*** SOURCE MATERIAL ***

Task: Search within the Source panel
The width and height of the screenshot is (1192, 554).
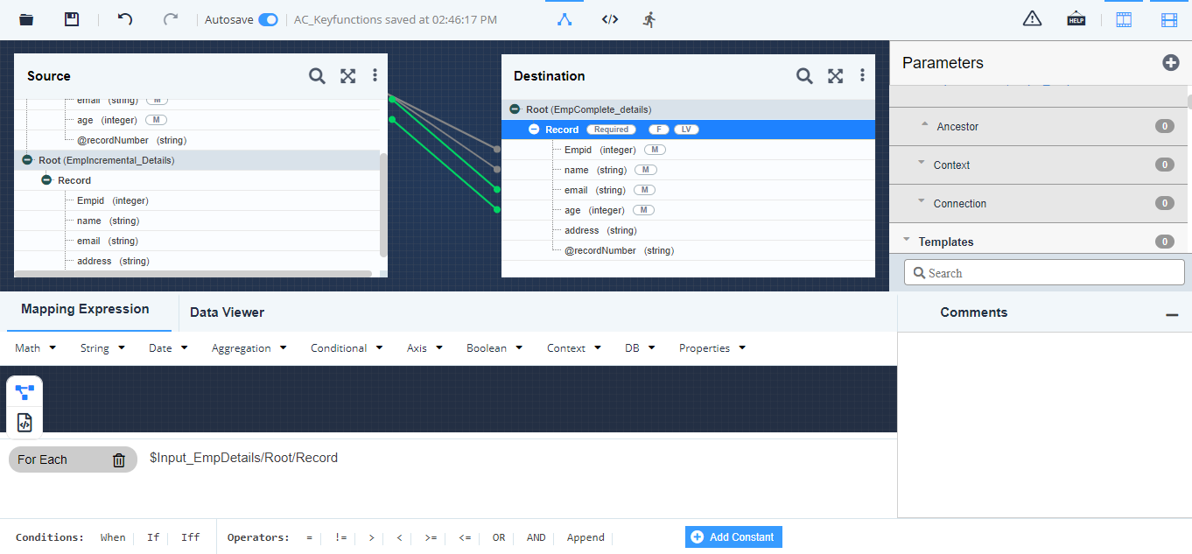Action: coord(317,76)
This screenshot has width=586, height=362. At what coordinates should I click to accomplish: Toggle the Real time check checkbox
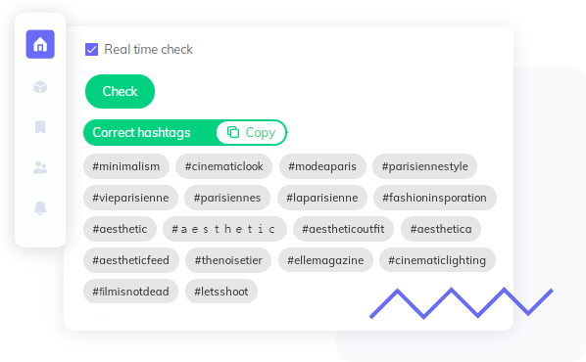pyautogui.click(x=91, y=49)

*** End of SOURCE MATERIAL ***

TASK STATEMENT »
Reproduce all of the records above exactly, but exclude the pictures.

ANSWER AREA »
Task: Search within the Source panel
The width and height of the screenshot is (1192, 554).
Action: coord(317,76)
This screenshot has width=586, height=362. At what coordinates should I click to accomplish: Toggle the Real time check checkbox
pyautogui.click(x=91, y=49)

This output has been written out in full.